Migrants: "aller en Angleterre est une sorte de fuite en avant", selon un chercheur
Gagner le Royaume-Uni constitue souvent une "fuite en avant" plus qu'une fin en soi pour les migrants, souligne Matthieu Tardis, spécialiste des politiques migratoires à l'Institut français des relations internationales.
Question: Le Royaume-Uni constitue-t-il toujours un Eldorado pour les migrants qui rejoignent Calais, dans le nord de la France, ou un choix par défaut ?
Réponse: C'est une sorte de fuite en avant. Un certain nombre de migrants à Calais ont des proches ou une communauté de compatriotes au Royaume-Uni, il y a la langue anglaise, beaucoup plus parlée que le français, le rôle des passeurs ?
Mais on a vu à l'automne 2016, lors du démantèlement du principal camp de Calais, que, pour les adultes, à partir du moment où on leur a proposé un hébergement et où on a suspendu le règlement de Dublin (qui confie le traitement des demandes d'asile au premier pays d'entrée dans l'UE, ndlr), la grande majorité d'entre eux sont restés en France.
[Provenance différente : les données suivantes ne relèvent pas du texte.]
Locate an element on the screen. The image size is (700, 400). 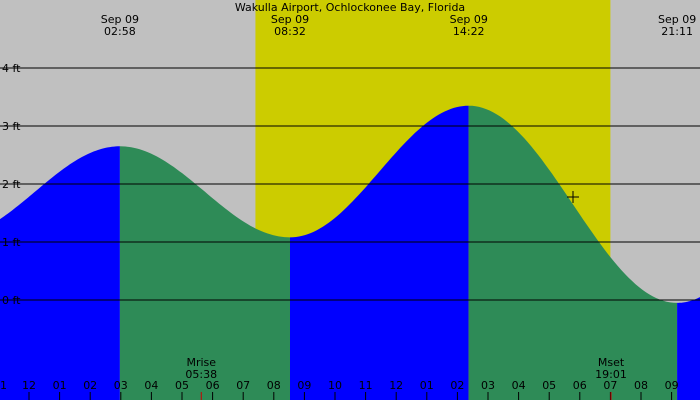
moon-event-time: 05:38 is located at coordinates (201, 374).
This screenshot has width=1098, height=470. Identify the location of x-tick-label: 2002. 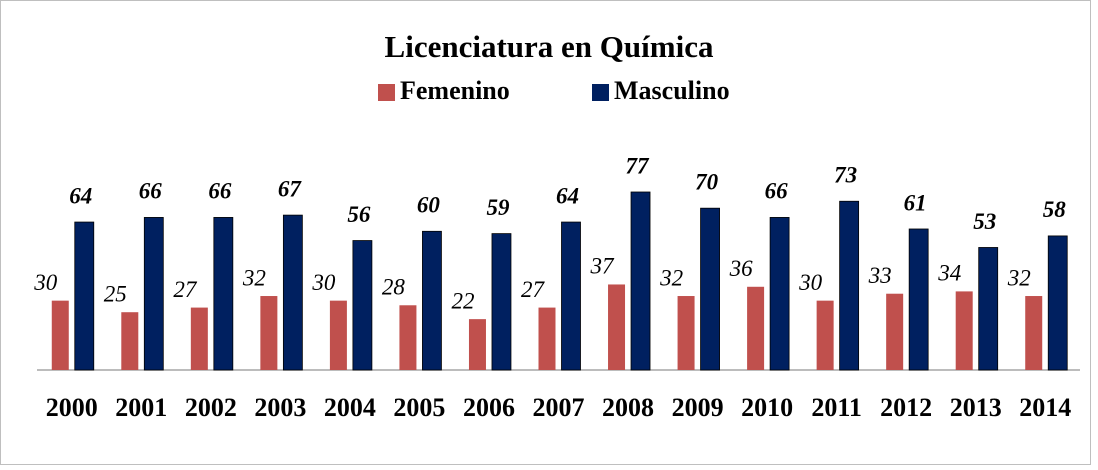
(211, 408).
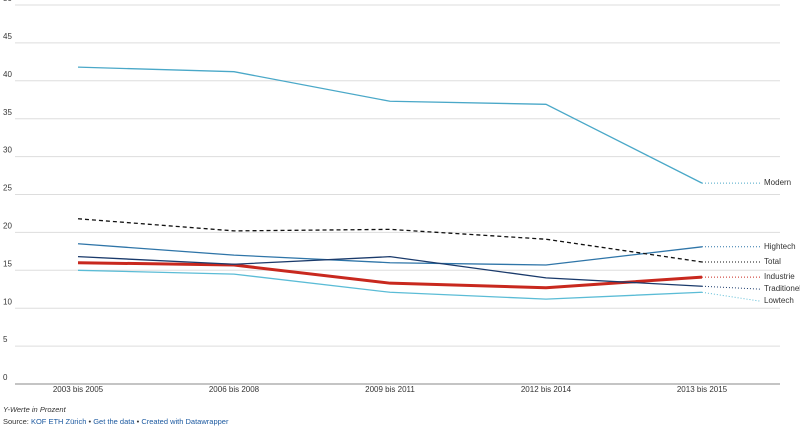 This screenshot has width=800, height=429. What do you see at coordinates (16, 422) in the screenshot?
I see `source-label: Source:` at bounding box center [16, 422].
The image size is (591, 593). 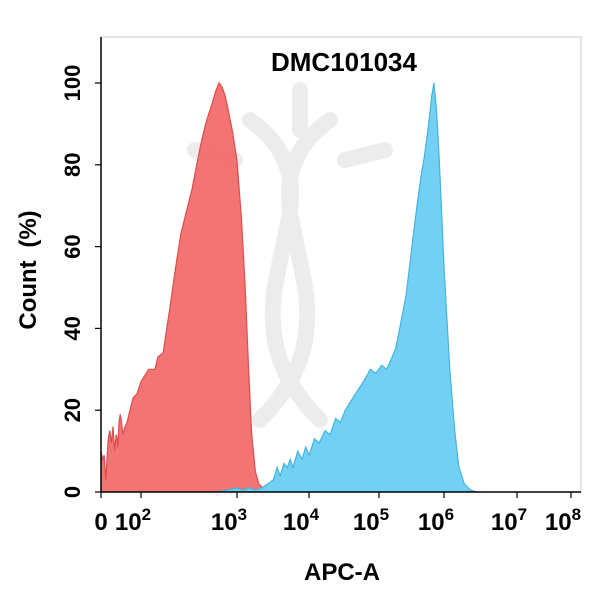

Ils ont demandé l'asile en France et beaucoup l'ont obtenu.
Le poids des mauvaises conditions dans lesquelles ils sont accueillis en France, en Italie, dans les autres pays de l'UE, les incite à aller encore plus loin, à se dire qu'au Royaume-Uni, ce sera mieux.
Mais souvent, ils n'y demandent pas l'asile parce que le règlement de Dublin s'applique encore, donc ils seraient renvoyés ailleurs dans l'UE.
Ils restent dans l'irrégularité. L'économie est beaucoup moins régulée qu'en France, il y a plus d'opportunités. C'est une économie très libérale qui a besoin d'une main d'oeuvre pas très bien payée et ce sont des étrangers qui sont plus à même d'accepter ce type de postes.
Q: Malgré le Brexit, des accords bilatéraux vont-ils maintenir le système de Dublin ?
R: Cela va être un gros enjeu, pas près d'être réglé. Les Britanniques ont fait une proposition à l'UE sur un mécanisme de réadmission qui permettrait de continuer comme avec Dublin. Pour l'instant, l'UE ne veut pas discuter de cela, c'est une proposition plutôt déséquilibrée.
Le Royaume-Uni est une île et rarement le premier pays d'arrivée dans l'Europe. La mer le protège d'une certaine manière, même s'il y a de plus en plus de traversées.
Il est certainement plus simple pour les Britanniques de négocier sur cette question avec la France qu'avec l'UE, mais il faut voir aussi ce que la France en retirerait. Les Britanniques pourraient aussi décider unilatéralement que les pays de l'UE sont des pays tiers sûrs mais, s'il y a une convention bilatérale avec la France, ce sera plus simple pour eux.
Q: Le Brexit aurait donc peu d'impact sur la situation des migrants qui souhaitent traverser ?
R: Il y a un intérêt à coopérer pour éviter des drames. Mais les Britanniques ont en quelque sorte exporté leurs frontières sur le territoire français, comme nous le faisons, nous Européens, avec des pays d'Afrique du Nord ou la Turquie.
La France a obtenu des fonds britanniques pour sécuriser l'entrée du tunnel, le port de Calais. Est-ce que la France va continuer à négocier en échange d'argent ? C'est une piste. C'est ce qui se passe depuis 20 ans, les traités bilatéraux ont toujours joué là-dessus.
La question sur laquelle la France devrait jouer, c'est d'avoir des voies légales vers le Royaume-Uni pour les migrants. S'il y a autant de tentatives de traversées, c'est parce que la politique menée porte uniquement sur la sécurisation des points de passage.